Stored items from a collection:
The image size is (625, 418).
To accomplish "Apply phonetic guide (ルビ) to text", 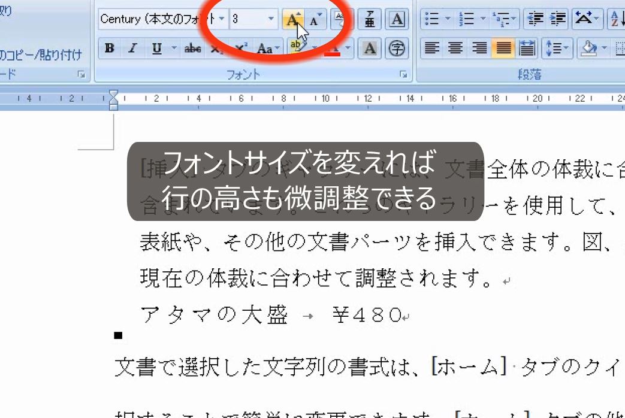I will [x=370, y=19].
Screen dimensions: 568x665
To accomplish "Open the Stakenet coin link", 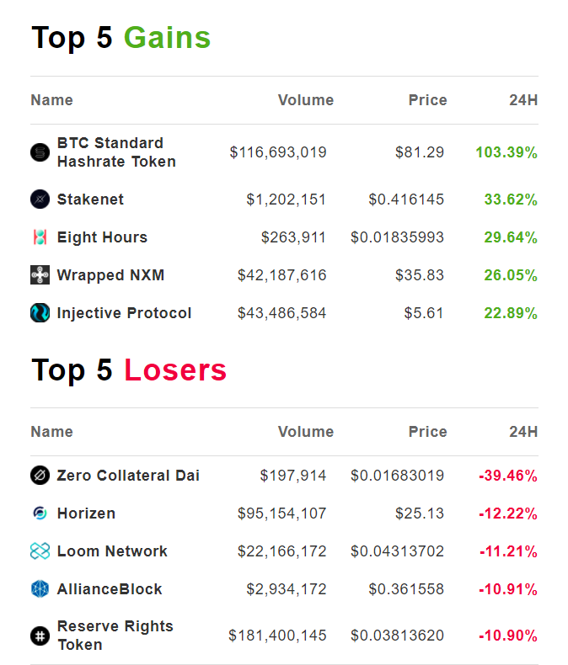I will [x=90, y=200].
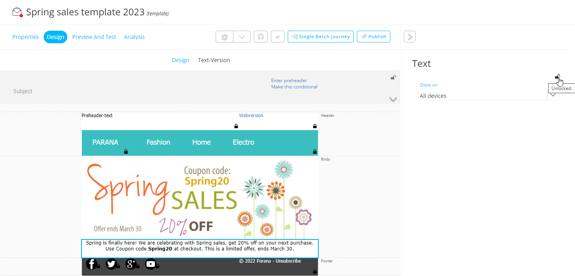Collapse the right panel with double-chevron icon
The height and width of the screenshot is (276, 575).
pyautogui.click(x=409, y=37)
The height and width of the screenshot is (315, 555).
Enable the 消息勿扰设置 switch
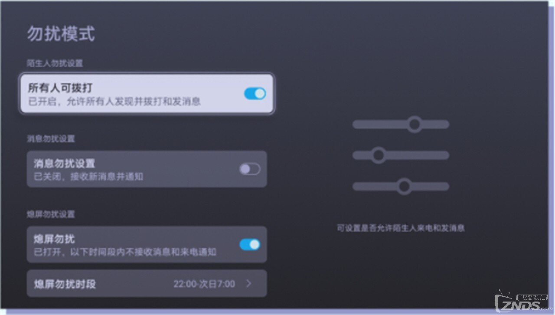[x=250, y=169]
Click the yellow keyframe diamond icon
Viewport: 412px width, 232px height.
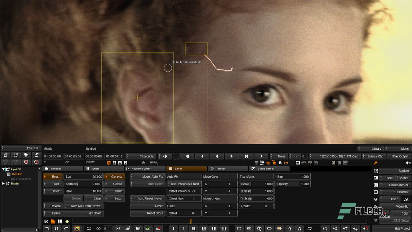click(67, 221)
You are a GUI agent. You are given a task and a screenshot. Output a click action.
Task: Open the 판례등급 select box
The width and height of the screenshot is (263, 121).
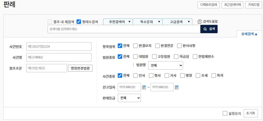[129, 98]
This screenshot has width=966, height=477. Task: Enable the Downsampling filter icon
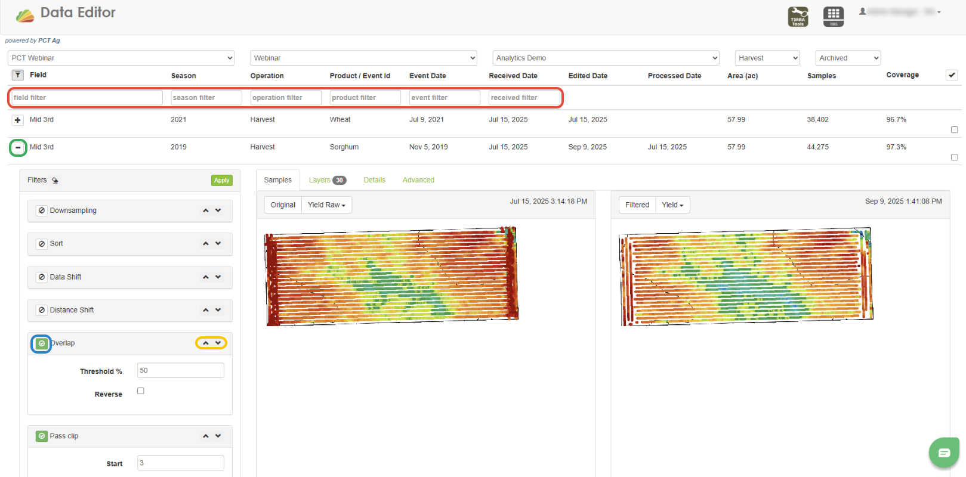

...

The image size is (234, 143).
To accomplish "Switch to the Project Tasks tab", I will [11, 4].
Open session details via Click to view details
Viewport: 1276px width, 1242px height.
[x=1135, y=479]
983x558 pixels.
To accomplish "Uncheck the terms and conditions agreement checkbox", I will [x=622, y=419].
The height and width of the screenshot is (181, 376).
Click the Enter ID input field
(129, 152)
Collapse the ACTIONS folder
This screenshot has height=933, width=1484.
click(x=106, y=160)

* Work to complete:
Repeat the lines above exactly, beginning with the one containing "Task: Open the 판례등급 select box" and finishing with the one containing "This screenshot has width=966, height=477.". No pictures belong in the copy.

* Task answer:
Task: Open the 판례등급 select box
The width and height of the screenshot is (263, 121).
[129, 98]
This screenshot has width=966, height=477. Task: Enable the Downsampling filter icon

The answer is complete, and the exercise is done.